You have probably also noticed that the cardinality estimates for both estimated plans above are pretty hopelessly wrong. This is due to the effect of the Top operators, which have an expression referencing a variable as their row count limits. The query optimizer cannot see the contents of variables at compilation time, so it resorts to its default guess of 100 rows. Both plans actually encounter 5,000,001 rows at runtime.

This is all very interesting, but it does not directly explain why the ROW_NUMBER query is more than four times slower than the OFFSET version. After all, the 100 row cardinality estimate is just as wrong in both cases.

Improving the performance of the ROW_NUMBER solution

In my previous article, we saw how the performance of the grouped median OFFSET test could be almost doubled by simply adding a PAGLOCK hint. This hint overrides the storage engine's normal decision to acquire and release shared locks at the row granularity (due to the low expected cardinality).

As a further reminder, the PAGLOCK hint was unnecessary in the single median OFFSET test due to a separate internal optimization that can skip row level shared locks, resulting in only a small number of intent-shared locks being taken at the page level.

We might expect the ROW_NUMBER single median solution to benefit from the same internal optimization, but it does not. Monitoring locking activity while the ROW_NUMBER query executes, we see over half a million individual row level shared locks being taken and released.

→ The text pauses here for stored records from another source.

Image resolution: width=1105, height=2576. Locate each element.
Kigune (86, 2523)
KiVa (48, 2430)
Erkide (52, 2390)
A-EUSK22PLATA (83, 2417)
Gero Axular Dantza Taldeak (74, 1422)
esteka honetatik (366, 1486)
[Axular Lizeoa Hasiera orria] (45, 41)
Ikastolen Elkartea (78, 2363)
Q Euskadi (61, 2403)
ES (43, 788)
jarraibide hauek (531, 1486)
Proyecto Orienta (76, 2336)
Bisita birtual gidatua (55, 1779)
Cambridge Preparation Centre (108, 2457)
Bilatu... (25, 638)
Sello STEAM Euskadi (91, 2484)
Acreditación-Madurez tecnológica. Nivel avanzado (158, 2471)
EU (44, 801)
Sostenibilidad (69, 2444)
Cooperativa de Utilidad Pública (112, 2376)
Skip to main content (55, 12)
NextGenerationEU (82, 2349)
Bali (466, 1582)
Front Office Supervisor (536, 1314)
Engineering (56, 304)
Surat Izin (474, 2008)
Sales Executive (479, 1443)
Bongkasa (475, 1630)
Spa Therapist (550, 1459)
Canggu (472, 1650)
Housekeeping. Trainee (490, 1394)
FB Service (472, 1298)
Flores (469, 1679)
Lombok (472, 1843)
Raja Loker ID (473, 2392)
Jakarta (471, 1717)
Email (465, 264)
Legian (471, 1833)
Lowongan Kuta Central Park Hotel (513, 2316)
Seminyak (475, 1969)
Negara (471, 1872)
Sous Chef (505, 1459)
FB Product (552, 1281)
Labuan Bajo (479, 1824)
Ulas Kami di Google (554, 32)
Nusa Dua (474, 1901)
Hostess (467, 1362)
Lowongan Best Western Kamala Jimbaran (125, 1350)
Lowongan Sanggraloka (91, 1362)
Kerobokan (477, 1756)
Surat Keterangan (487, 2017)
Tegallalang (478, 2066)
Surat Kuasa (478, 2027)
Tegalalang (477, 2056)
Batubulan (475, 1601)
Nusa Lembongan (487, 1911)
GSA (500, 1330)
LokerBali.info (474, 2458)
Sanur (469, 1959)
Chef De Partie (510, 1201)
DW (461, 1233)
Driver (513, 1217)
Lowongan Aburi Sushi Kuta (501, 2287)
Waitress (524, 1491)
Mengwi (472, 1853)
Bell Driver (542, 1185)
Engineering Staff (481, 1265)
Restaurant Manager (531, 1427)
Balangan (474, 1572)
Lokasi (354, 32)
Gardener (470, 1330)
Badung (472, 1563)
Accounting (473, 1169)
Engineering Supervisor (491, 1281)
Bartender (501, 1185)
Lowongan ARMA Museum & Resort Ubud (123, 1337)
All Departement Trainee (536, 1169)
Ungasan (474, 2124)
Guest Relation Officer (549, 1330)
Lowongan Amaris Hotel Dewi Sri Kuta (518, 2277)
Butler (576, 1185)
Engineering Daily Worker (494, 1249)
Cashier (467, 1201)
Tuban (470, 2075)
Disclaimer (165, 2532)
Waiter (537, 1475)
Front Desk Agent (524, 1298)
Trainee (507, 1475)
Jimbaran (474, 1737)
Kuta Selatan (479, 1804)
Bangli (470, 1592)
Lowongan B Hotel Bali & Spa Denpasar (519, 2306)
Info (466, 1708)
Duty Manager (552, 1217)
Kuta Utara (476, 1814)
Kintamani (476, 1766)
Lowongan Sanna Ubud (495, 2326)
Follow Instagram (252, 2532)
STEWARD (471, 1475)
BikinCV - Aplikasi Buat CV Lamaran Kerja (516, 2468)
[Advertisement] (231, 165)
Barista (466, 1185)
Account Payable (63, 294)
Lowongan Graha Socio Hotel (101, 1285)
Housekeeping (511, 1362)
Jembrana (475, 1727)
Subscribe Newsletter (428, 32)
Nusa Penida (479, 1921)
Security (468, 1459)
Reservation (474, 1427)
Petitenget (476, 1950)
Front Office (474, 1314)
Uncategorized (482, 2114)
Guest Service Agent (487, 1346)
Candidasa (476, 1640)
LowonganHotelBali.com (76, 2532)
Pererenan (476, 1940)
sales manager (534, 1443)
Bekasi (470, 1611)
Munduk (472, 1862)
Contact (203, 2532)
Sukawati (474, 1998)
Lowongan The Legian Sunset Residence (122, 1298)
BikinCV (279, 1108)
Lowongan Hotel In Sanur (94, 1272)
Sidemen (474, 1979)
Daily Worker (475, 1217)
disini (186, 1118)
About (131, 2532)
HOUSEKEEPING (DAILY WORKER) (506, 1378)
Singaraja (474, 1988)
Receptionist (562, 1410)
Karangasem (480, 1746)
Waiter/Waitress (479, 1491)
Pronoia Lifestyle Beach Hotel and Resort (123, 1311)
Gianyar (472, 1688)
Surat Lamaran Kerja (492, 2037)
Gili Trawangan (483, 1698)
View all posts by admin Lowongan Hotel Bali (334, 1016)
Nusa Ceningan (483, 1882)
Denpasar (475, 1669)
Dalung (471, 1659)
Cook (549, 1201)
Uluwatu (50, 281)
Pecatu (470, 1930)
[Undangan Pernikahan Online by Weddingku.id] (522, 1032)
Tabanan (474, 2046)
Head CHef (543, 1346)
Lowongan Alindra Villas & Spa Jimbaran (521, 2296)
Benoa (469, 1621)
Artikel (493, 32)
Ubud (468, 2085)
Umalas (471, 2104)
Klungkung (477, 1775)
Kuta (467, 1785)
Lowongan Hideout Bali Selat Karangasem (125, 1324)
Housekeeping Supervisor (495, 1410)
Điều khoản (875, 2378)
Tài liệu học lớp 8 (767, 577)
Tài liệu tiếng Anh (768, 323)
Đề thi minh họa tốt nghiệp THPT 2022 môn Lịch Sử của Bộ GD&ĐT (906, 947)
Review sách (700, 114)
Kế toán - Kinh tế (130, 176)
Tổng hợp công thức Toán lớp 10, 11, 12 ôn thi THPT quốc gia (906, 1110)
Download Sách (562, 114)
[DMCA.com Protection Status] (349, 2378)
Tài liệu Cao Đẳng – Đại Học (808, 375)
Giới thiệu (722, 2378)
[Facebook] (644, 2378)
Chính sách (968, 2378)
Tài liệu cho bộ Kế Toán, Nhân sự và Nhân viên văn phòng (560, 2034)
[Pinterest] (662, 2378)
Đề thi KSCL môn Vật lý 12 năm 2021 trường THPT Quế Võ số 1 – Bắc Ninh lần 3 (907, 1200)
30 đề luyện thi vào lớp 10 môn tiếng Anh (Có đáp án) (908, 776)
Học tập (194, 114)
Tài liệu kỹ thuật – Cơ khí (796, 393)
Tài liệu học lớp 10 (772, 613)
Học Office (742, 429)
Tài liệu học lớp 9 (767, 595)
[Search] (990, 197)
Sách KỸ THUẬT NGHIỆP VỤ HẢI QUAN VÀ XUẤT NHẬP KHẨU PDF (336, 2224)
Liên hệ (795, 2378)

This is the problem with undocumented internal optimizations: we can never be sure when they will and will not be applied.

So, now we know what the problem is, we can improve the locking performance in the same way we did previously: either with a PAGLOCK lock granularity hint, or by increasing the cardinality estimate using documented trace flag 4138.

Disabling the "row goal" using the trace flag is the less satisfactory solution for several reasons. First, it is only effective in SQL Server 2008 R2 or later. We would most likely prefer the OFFSET solution in SQL Server 2012, so this effectively limits the trace flag fix to SQL Server 2008 R2 only. Second, applying the trace flag requires administrator-level permissions, unless applied via a plan guide. A third reason is that disabling row goals for the whole query may have other undesirable effects, especially in more complex plans.

By contrast, the PAGLOCK hint is effective, available in all versions of SQL Server without any special permissions, and does not have any major side effects beyond locking granularity.

Applying the PAGLOCK hint to the ROW_NUMBER query increases performance dramatically: from 4000 ms to 1500 ms:

DECLARE @Start datetime2 = SYSUTCDATETIME();

DECLARE @Count bigint = 10000000
--(
--    SELECT COUNT_BIG(*) 
--    FROM dbo.obj AS O
--);

SELECT AVG(1.0 * SQ1.val) FROM 
(
    SELECT
        O.val,
        rn = ROW_NUMBER() OVER (
            ORDER BY O.val)
    FROM dbo.obj AS O WITH (PAGLOCK) -- New!
) AS SQ1
WHERE 
    SQ1.rn BETWEEN (@Count + 1)/2 AND (@Count + 2)/2;

SELECT Pre2012 = DATEDIFF(MILLISECOND, @Start, SYSUTCDATETIME());

The 1500 ms result is still significantly slower than the 910 ms for the OFFSET solution, but at least it is now in the same ballpark. The remaining performance differential is simply due to the extra work in the execution plan:

image

In the OFFSET plan, five million rows are processed as far as the Top (with the expressions defined at the Compute Scalar deferred as discussed earlier). In the ROW_NUMBER plan, the same number of rows have to be processed by the Segment, Sequence Project, Top, and Filter.